Bryan Cannon, MD and Douglas Beinborn, MA, RN

October 2012

Background

Cardiac rhythm disturbances are relatively common in the pediatric age group, occurring in about 1 in 1,000 children. Although most of these arrhythmias tend to be benign, some can be debilitating or life-threatening. These arrhythmias may cause significant problems in the lives of young people, including visits to the emergency room or the need for daily medications that may have significant side effects. The most common arrhythmia in the pediatric age group is supraventricular tachycardia (SVT).

Children with SVT can have a sudden increase in their heart rate to over 300 beats per minute. Although this is not often life-threatening, children are typically symptomatic with palpitations, dizziness, or even syncope when it occurs. The most common form of SVT in pediatrics involves an accessory pathway or AV node reentry tachycardia. Fortunately, in many of these pediatric patients, the tachycardia is the only abnormality in their heart and elimination of their underlying cause of tachycardia results in a permanent cure with no limitations.

Prior to 1990, the only way to remove these accessory pathways was to perform open-heart surgery to eliminate conduction in the pathway. With the advent of catheter-based technology in adults in the early 1990s, adaptations to perform this procedure in young patients were utilized to cure pediatric patients as well. The success rate for affecting a complete cure in ablation procedures in the pediatric population is greater than 95 percent.1 The complication rate is very low (around two percent) — the most common being a bruise at the catheter entry site.2 Once a child is over the age of five or weighs more than 33 pounds, there is no increased risk of complications when compared to adult patients who have undergone the same procedure.3 Ablations can also be performed in children younger than this (even neonates) who have medically refractory or life-threatening arrhythmias. In addition, there have been no major negative long-term consequences as a result of performing this procedure with over 20 years of follow up.

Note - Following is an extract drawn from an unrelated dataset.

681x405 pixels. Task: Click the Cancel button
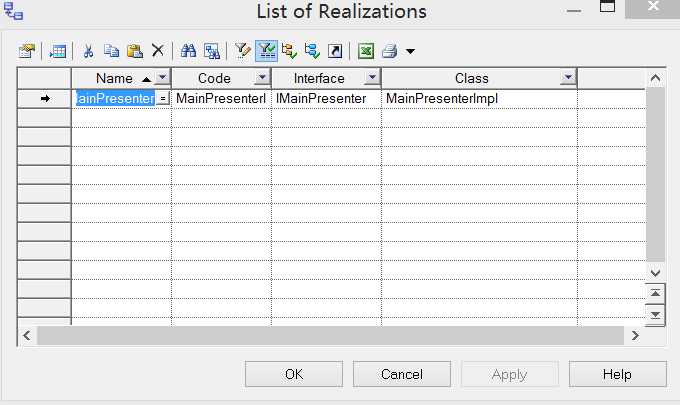[x=401, y=374]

Despite the safety in the pediatric population, one concern that has arisen from these procedures is the fluoroscopy exposure to the patient as well as to the lab staff. Radiation exposure from multiple medical sources (X-ray, CT, nuclear medicine, and interventional fluoroscopy) elevate the lifetime risk of patients, physicians, and allied staff developing cancer. As the dose increases, the probability that cancer or a genetic effect will occur also escalates. It is estimated that approximately 20 percent of a typical citizen’s radiation exposure comes from medical exposure (Figure 1). Fluoroscopy is used to visualize the position of the electrophysiology catheters within the heart and determine the correct anatomic position to perform an ablation. Although the amount of radiation from fluoroscopy is comparable to a CT scan, there is still some concern in developing children about exposure to ionizing radiation (Figure 2).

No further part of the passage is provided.